WORK TO COMPLETE: Comb the records below for the string "thumbnail" and copy each line where it turns up.

RECORDS FOR THIS TASK Block Start

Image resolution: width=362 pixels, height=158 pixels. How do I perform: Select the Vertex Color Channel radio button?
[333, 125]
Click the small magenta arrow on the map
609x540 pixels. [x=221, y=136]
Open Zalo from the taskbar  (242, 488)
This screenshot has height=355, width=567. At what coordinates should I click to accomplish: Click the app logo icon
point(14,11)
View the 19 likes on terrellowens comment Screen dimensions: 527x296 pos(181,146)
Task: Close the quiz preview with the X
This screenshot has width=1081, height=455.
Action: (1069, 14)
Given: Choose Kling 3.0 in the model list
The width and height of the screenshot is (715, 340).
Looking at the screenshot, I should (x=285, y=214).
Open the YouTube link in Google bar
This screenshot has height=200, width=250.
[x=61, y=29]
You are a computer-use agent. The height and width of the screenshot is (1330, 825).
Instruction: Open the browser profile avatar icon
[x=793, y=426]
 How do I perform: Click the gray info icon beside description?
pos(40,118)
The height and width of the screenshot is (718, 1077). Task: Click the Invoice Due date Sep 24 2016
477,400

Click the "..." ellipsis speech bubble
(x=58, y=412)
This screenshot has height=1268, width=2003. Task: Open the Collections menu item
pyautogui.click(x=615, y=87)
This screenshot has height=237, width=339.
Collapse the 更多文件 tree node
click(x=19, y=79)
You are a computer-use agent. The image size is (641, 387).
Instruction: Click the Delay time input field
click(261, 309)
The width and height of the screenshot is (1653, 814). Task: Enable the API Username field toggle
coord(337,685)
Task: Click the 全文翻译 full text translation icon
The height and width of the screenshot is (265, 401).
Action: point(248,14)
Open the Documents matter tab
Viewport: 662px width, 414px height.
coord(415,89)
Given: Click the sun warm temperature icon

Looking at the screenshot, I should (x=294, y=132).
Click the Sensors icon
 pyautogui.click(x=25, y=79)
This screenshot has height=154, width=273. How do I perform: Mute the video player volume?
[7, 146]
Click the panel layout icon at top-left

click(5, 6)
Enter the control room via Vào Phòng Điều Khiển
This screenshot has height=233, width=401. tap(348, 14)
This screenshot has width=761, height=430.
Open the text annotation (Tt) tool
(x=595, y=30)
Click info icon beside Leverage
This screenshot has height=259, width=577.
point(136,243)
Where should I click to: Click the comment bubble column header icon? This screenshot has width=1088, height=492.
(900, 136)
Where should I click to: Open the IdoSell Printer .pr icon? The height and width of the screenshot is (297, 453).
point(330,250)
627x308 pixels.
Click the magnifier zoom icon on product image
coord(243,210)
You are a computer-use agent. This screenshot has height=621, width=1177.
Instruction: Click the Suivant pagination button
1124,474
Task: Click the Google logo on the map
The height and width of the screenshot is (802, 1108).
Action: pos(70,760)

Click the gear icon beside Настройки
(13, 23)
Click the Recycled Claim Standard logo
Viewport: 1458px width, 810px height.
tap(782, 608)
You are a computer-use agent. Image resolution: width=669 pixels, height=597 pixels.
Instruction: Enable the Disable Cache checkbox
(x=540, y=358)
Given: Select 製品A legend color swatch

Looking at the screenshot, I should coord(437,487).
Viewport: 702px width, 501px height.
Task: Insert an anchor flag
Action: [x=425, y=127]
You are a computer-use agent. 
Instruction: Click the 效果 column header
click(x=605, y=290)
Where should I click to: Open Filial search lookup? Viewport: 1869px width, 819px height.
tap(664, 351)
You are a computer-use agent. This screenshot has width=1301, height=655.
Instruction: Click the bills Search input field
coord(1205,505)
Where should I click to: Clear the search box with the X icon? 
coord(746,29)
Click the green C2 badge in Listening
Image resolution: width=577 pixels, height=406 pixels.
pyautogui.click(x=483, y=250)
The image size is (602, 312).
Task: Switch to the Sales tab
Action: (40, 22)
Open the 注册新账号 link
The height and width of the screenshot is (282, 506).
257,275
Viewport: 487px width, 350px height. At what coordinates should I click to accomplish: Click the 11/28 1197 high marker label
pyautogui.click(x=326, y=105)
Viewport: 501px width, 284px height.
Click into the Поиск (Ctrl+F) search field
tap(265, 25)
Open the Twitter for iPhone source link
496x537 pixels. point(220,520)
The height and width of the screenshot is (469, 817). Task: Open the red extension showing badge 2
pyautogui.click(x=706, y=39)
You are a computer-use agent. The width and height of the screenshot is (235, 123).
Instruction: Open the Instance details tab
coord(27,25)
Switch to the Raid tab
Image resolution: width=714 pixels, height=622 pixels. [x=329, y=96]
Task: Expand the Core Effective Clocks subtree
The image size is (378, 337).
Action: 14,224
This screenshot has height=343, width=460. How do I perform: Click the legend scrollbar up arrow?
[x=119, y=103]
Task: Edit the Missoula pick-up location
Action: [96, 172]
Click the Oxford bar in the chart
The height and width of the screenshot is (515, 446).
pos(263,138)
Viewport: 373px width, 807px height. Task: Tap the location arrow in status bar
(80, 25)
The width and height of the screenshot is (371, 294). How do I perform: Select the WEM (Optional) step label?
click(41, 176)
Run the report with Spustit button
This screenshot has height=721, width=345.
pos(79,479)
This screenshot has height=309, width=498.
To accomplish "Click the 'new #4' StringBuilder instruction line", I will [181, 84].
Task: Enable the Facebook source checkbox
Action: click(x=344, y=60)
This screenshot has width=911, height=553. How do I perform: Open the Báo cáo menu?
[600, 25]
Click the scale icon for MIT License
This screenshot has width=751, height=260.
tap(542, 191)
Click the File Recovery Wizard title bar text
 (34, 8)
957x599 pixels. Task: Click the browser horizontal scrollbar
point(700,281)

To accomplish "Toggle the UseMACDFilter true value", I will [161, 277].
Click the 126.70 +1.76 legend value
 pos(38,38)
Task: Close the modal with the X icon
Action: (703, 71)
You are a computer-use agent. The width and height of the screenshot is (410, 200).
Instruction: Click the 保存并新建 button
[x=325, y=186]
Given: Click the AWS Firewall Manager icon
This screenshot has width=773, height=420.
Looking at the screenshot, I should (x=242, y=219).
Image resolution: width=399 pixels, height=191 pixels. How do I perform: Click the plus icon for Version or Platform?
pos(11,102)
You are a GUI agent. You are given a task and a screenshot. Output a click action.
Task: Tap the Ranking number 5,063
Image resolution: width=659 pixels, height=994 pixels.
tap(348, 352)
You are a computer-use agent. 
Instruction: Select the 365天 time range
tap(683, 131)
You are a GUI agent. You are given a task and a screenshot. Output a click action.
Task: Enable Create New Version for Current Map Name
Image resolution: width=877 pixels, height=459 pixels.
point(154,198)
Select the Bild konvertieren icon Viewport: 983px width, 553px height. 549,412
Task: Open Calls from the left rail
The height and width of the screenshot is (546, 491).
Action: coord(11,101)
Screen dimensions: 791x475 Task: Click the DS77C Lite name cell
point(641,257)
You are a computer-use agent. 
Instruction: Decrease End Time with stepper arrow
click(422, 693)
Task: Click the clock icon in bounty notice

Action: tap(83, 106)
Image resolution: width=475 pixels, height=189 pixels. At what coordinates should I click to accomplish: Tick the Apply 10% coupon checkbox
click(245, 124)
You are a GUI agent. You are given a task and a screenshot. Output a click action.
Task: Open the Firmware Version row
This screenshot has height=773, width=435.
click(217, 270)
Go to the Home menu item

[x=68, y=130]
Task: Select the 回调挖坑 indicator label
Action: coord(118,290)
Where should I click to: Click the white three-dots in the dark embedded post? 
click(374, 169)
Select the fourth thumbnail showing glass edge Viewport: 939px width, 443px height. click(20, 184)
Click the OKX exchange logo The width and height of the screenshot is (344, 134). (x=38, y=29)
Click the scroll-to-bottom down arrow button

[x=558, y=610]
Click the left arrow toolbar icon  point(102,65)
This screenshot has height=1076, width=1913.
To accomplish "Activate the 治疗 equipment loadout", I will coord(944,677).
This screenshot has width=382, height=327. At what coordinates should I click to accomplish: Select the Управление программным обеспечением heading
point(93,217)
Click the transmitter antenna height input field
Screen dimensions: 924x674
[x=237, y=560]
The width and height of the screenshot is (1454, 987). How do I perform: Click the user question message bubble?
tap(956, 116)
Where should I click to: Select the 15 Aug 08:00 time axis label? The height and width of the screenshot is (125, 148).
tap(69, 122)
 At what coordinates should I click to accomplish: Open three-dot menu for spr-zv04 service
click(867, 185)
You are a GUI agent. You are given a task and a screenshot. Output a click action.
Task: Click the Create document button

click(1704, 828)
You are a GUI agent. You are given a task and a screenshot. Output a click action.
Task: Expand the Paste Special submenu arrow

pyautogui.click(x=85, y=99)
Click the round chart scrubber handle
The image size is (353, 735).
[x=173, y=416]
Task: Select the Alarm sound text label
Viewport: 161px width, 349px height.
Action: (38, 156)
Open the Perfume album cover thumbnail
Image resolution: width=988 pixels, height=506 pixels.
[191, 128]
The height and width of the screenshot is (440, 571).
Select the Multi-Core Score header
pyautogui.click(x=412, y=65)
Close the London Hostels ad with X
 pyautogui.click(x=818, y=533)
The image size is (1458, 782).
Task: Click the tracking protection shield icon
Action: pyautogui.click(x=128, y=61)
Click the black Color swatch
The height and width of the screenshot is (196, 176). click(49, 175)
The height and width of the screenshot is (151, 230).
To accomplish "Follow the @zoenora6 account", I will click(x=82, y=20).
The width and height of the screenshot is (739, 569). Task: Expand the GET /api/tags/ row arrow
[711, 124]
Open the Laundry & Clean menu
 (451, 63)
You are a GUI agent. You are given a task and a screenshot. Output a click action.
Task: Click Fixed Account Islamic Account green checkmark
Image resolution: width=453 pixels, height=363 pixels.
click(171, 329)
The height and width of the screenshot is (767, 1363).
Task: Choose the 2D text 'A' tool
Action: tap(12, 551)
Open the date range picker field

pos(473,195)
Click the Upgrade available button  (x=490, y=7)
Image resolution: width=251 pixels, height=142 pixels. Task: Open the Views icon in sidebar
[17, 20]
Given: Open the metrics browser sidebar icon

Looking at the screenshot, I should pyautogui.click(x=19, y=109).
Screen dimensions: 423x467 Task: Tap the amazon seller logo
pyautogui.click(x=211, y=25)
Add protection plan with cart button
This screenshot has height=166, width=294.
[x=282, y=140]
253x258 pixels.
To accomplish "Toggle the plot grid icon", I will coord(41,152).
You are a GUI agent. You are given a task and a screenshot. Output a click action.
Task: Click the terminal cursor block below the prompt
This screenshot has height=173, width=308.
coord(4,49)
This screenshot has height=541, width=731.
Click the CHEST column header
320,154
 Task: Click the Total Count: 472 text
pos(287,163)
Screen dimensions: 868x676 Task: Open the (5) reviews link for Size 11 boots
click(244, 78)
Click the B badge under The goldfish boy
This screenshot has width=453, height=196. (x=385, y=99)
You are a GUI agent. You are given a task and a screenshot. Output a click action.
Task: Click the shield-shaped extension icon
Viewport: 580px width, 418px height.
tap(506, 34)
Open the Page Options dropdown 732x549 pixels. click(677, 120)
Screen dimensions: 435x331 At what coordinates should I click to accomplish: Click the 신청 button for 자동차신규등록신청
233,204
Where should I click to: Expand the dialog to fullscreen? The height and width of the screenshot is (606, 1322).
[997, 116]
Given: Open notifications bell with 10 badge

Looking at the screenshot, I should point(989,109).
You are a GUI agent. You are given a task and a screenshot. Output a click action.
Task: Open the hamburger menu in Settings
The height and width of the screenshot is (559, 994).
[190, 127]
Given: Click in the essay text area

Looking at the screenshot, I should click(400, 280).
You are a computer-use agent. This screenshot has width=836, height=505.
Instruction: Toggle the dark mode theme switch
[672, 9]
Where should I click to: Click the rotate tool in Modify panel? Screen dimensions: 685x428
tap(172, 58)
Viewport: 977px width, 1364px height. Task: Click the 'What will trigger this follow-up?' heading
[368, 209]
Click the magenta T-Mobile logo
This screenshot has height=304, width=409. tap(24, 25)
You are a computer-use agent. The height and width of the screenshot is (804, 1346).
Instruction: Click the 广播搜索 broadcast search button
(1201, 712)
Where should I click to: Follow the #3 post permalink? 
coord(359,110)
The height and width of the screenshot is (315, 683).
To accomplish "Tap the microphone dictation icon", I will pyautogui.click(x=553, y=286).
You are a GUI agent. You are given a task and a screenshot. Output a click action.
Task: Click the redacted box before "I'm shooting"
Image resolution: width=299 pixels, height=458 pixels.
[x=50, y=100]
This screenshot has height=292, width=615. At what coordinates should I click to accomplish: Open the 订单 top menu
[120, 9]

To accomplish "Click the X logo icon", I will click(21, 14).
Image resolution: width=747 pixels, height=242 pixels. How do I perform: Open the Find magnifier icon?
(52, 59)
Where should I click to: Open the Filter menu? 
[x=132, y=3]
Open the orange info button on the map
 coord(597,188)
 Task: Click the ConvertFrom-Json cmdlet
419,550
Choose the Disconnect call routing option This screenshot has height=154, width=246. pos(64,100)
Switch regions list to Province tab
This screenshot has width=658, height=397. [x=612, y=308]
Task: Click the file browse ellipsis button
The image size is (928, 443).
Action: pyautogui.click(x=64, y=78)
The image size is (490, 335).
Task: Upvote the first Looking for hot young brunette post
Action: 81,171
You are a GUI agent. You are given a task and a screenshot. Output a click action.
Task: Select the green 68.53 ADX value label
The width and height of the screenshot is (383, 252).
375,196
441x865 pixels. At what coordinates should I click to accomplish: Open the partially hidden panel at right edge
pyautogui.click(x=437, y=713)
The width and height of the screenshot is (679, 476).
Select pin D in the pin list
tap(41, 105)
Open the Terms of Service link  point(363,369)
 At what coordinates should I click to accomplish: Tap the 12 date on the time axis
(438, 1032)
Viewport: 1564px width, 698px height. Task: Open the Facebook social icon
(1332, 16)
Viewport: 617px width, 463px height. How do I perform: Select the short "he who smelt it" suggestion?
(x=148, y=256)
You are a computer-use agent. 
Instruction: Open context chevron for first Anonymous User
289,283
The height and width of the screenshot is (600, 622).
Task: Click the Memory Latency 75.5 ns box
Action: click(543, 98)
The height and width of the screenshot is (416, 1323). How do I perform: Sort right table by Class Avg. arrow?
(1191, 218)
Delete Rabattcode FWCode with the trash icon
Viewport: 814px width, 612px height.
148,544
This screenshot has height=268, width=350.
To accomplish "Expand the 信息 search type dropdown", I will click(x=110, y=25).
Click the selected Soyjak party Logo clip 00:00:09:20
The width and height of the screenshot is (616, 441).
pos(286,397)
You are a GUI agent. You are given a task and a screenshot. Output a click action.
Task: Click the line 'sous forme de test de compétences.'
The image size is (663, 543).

RECORDS FOR THIS TASK Block End

RESPONSE TO THIS EXERCISE:
Select the fourth thumbnail showing glass edge Viewport: 939px width, 443px height. click(20, 184)
Open the Perfume album cover thumbnail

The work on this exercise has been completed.